__Document segment__
⟨
- Menstrual hygiene is important to ensure that we empower women and girls – and includes access to safe sanitation and clean water as much as an atmosphere of dignity.
- But several patriarchal notions have dampened our efforts to improve the health of girls and women, and have muted attempts to quell stigma and discrimination.
- The COVID-19 lockdown deepened many of these problems and created others when it restricted the mobility and decision-making power of menstruating individuals.
- May 28 is Menstrual Hygiene Day, and it is fitting that we reflect on the progress we have made, the progress we have lost, the challenges ahead of us and our responsibilities.
Menstrual hygiene is important to ensure that we empower women and girls. It doesn’t just include providing safe sanitation, clean water or environments but also creating an atmosphere of dignity. But several patriarchal notions including taboos around menstruation dampen efforts to improve the health of girls and women.
Discrimination against menstruating women is widespread in India, where periods have long been taboo and considered ‘impure’. Menstruating individuals are often excluded from social and religious events, denied entry into temples and shrines, and even kept out of kitchens in houses.
⟩
Stored items:
⟨
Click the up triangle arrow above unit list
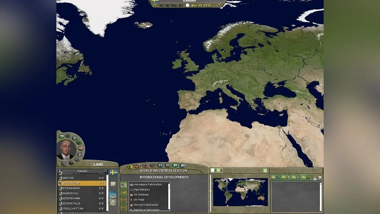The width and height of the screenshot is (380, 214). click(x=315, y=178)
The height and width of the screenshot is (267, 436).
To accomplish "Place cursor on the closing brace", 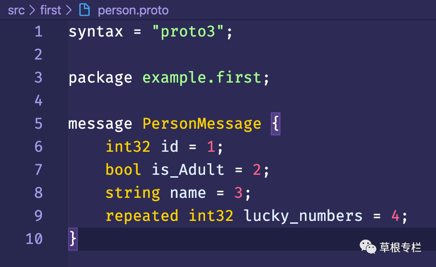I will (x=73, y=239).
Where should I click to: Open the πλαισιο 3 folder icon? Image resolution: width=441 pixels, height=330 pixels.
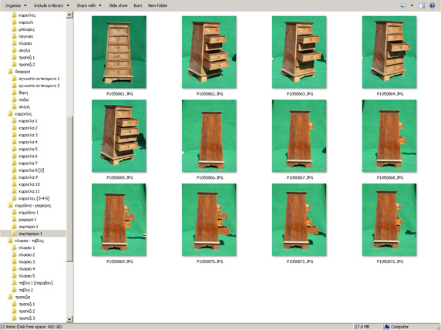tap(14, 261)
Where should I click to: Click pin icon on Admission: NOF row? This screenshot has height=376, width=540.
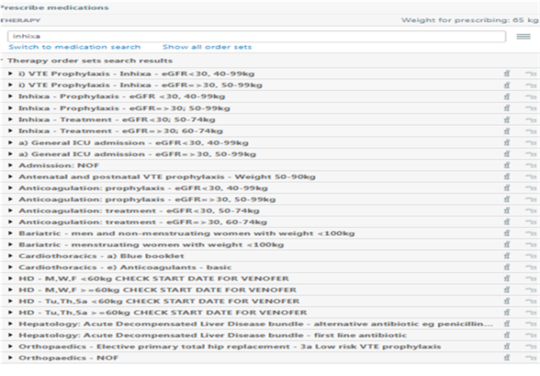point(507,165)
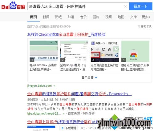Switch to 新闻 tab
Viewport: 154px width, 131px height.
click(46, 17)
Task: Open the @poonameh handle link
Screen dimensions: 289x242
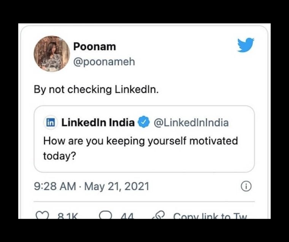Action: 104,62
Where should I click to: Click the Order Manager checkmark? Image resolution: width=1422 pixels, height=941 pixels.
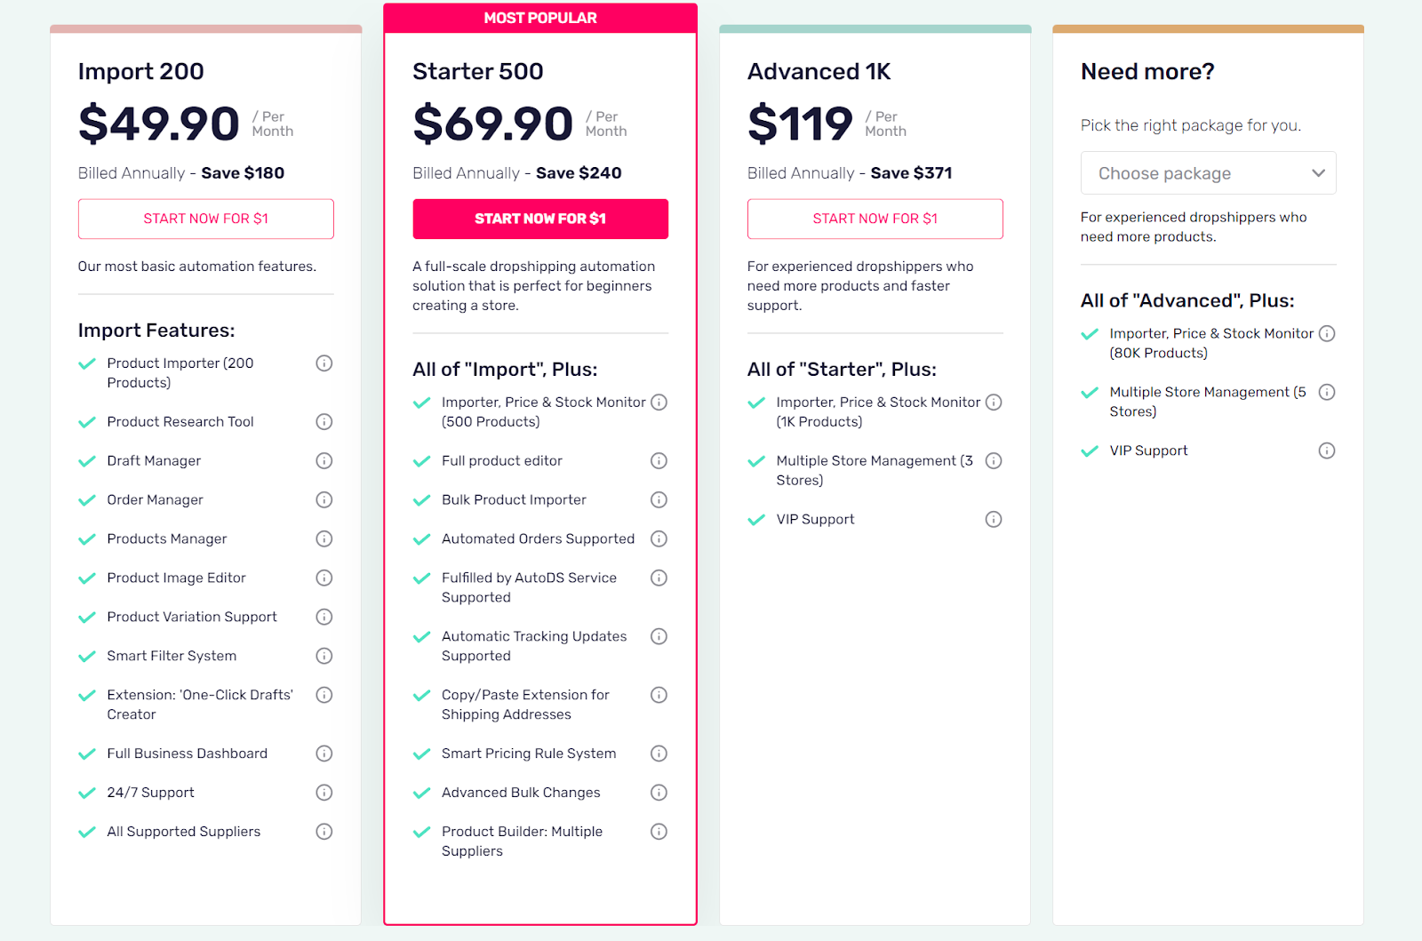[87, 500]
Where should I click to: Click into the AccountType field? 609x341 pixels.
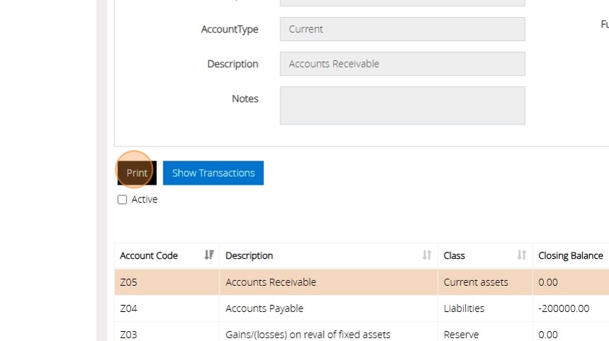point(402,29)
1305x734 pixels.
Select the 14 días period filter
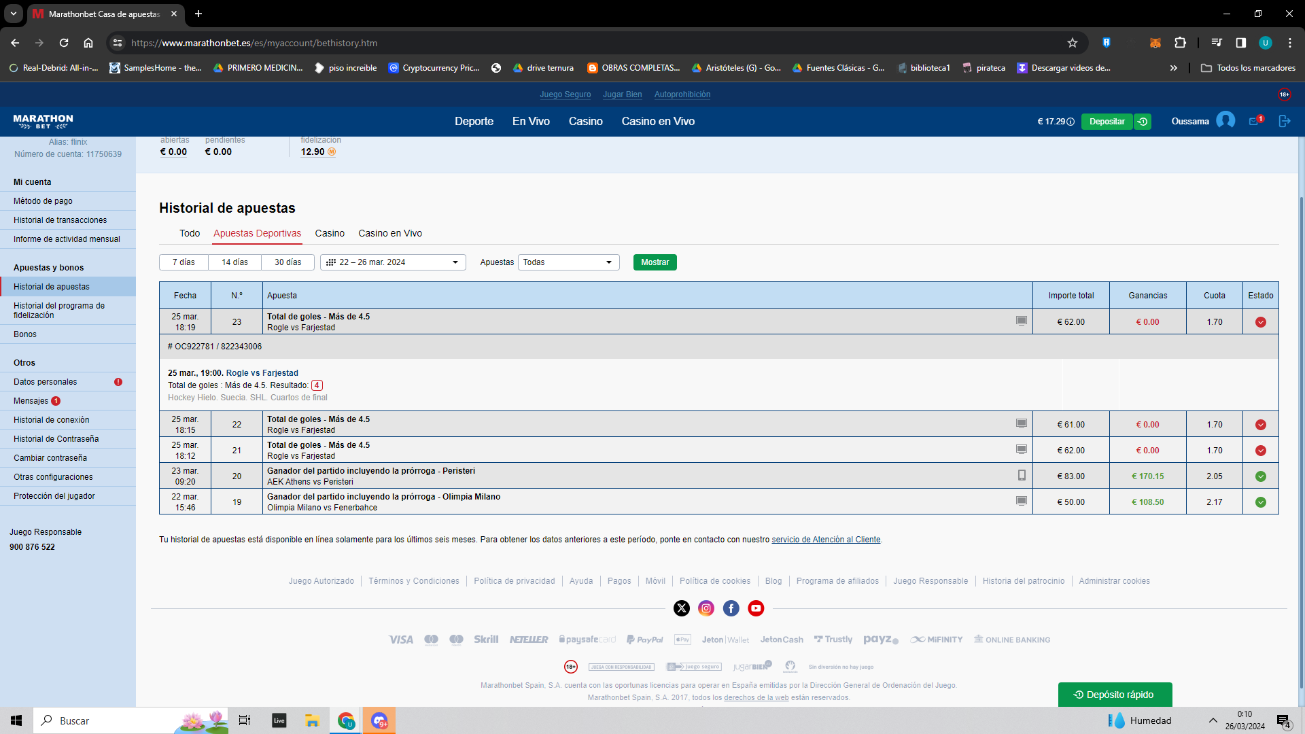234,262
⟩
⟨
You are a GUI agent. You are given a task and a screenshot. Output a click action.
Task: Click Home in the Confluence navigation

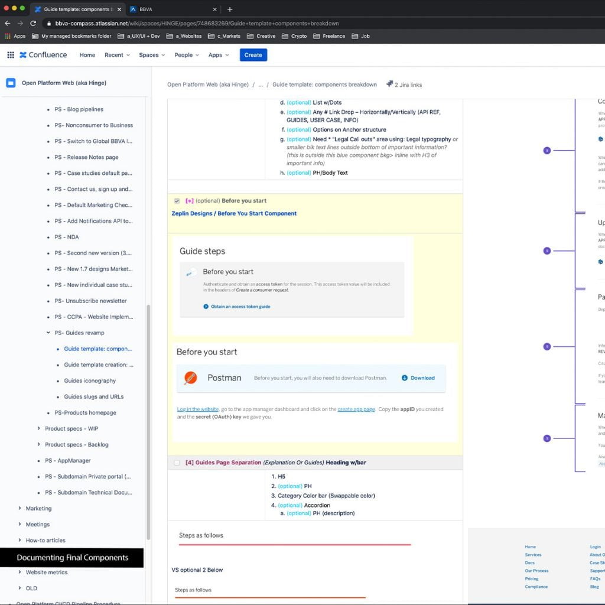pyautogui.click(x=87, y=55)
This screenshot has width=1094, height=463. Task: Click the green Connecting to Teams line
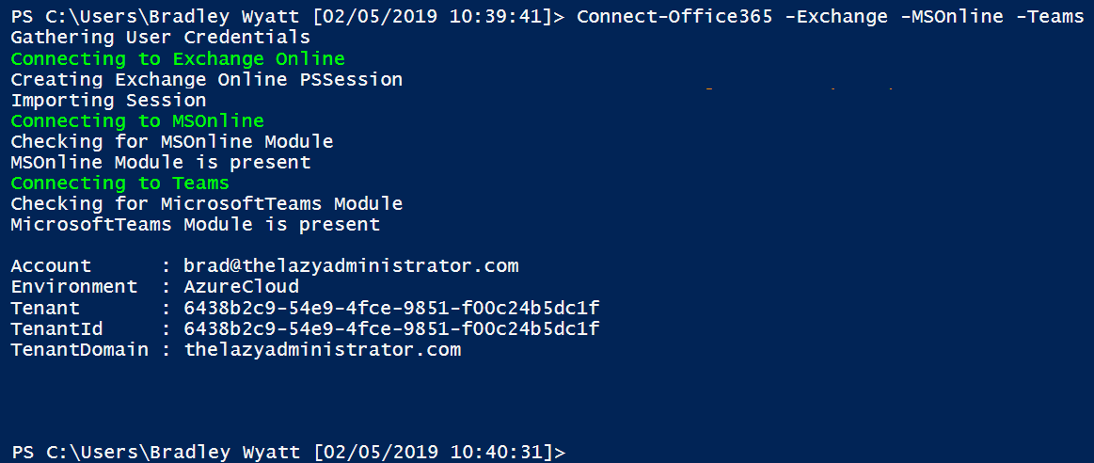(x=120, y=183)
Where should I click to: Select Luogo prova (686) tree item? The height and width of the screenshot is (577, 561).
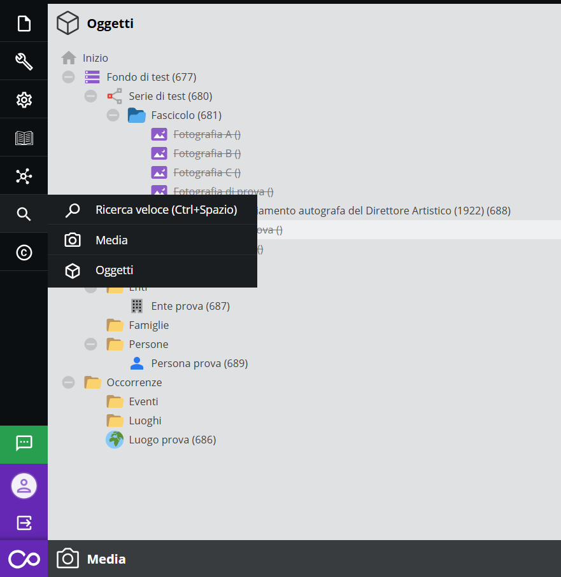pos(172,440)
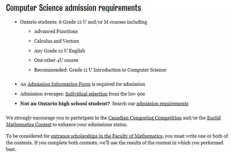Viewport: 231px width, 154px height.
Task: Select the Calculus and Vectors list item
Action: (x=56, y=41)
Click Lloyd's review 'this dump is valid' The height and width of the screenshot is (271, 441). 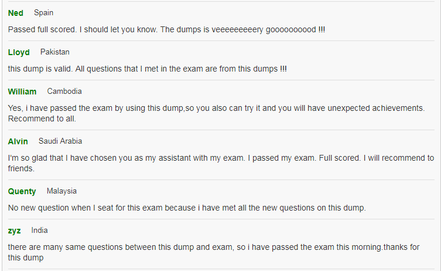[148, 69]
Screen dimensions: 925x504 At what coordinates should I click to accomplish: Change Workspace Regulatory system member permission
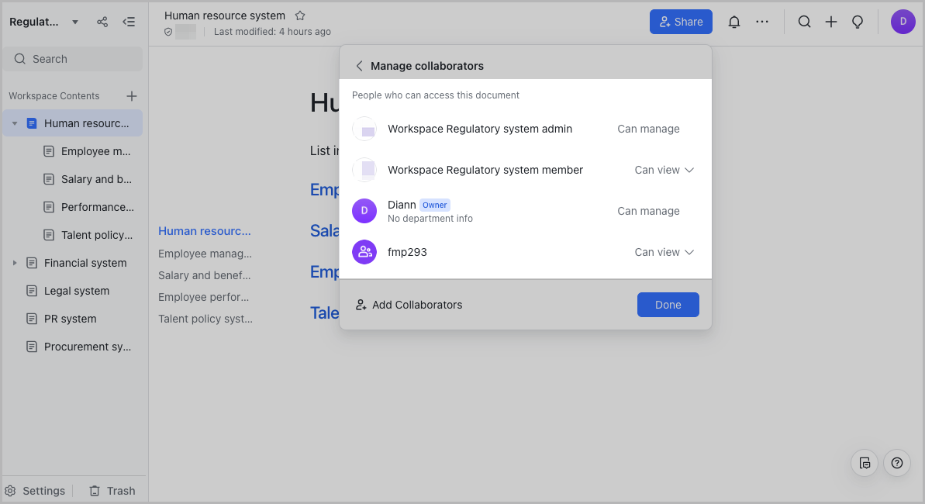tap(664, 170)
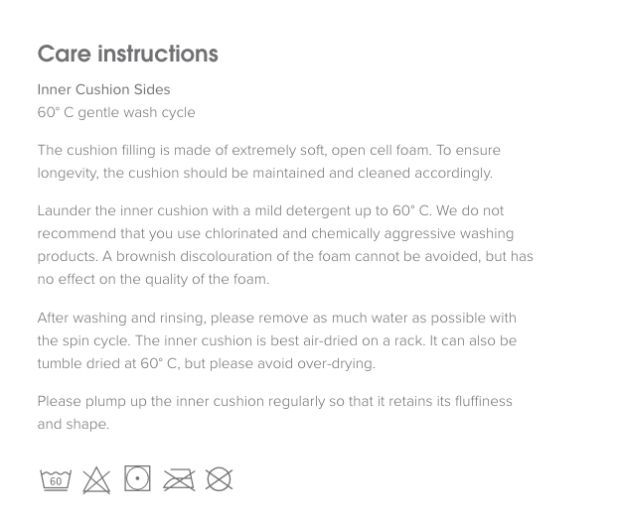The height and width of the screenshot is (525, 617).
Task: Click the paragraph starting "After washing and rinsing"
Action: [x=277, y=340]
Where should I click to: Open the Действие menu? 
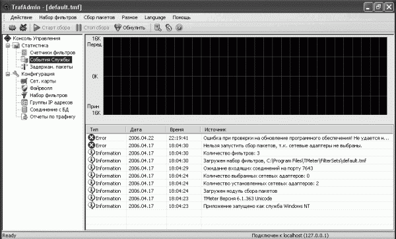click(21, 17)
⟩
⟨
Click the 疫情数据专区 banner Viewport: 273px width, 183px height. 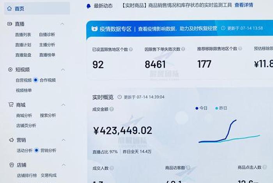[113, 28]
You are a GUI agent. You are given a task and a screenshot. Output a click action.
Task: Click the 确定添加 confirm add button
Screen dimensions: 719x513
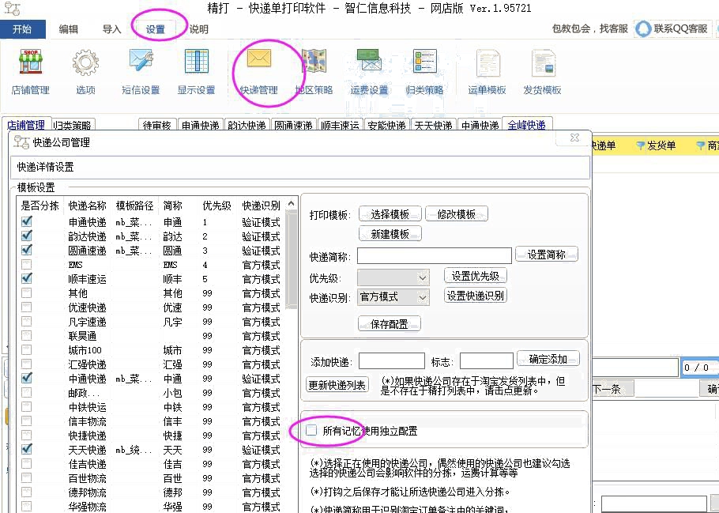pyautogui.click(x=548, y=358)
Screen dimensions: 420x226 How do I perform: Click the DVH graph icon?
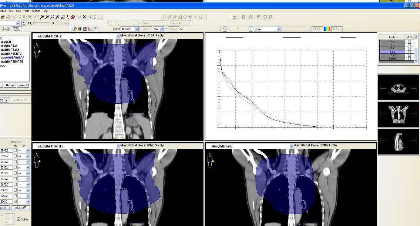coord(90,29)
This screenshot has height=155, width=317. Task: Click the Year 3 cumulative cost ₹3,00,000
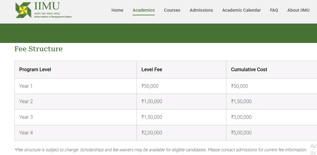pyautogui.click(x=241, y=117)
⟩
__Problems and tasks__
1: Return the stretch of the menstrual hygiene passage from "- But several" through "stigma and discrimination.", copied word for word.
2: Answer these questions using the menstrual hygiene passage:
(a) On what date does Menstrual Hygiene Day fall?
(b) What two things of menstruating individuals did the COVID-19 lockdown restrict?
(c) In India, what have periods long been considered?
3: Continue the menstrual hygiene passage from its last sentence.

__Answers in order__
1:
- But several patriarchal notions have dampened our efforts to improve the health of girls and women, and have muted attempts to quell stigma and discrimination.

2:
(a) May 28
(b) Their mobility and their decision-making power
(c) Taboo and 'impure'

3:
In some parts of India, women follow strict diets during menstruation, such as eating sour food like curd, tamarind and pickles, in the belief that their contents will ‘disturb’ or ‘stop’ the menstrual flow. The pandemic has further disrupted any strategic progress made to combat societal issues around menstruation. The lockdown affected women’s access to essential sanitary products, facilities and information. As such, stigma and misinformation have been allowed to persist. And they need to be addressed right away.
The pandemic’s effect
The pandemic’s devastation was worldwide but not all its consequences received equal attention – especially the hygiene of young girls in South Asian countries. The closure of factories, job losses and reduced household income all impacted the use of sanitary napkins. The pads also became less affordable, especially to those belonging to weaker socio-economic groups.
Many national schemes, including a free period products distribution scheme under the ‘Rashtriya Kishor Swasthya Karyakram’ (RKSK), failed because schools were closed during the lockdown. And while community health workers were preoccupied with COVID-19 work, anganwadis didn’t receive and couldn’t distribute napkins properly.
Policymakers also failed to ensure sanitary napkins were classified as essential commodities during the pandemic, forcing young girls to arrange pads for themselves.
What stands in our way
A survey in North India, co-conducted by one of the authors of this article, concluded that during the COVID-19 lockdown in 2020, students had to depend on locally available resources such as absorbents during menstruation or that they paid more to buy sanitary pads. At various points, many girls also reported that they reused pads, used them for longer or made do with rags.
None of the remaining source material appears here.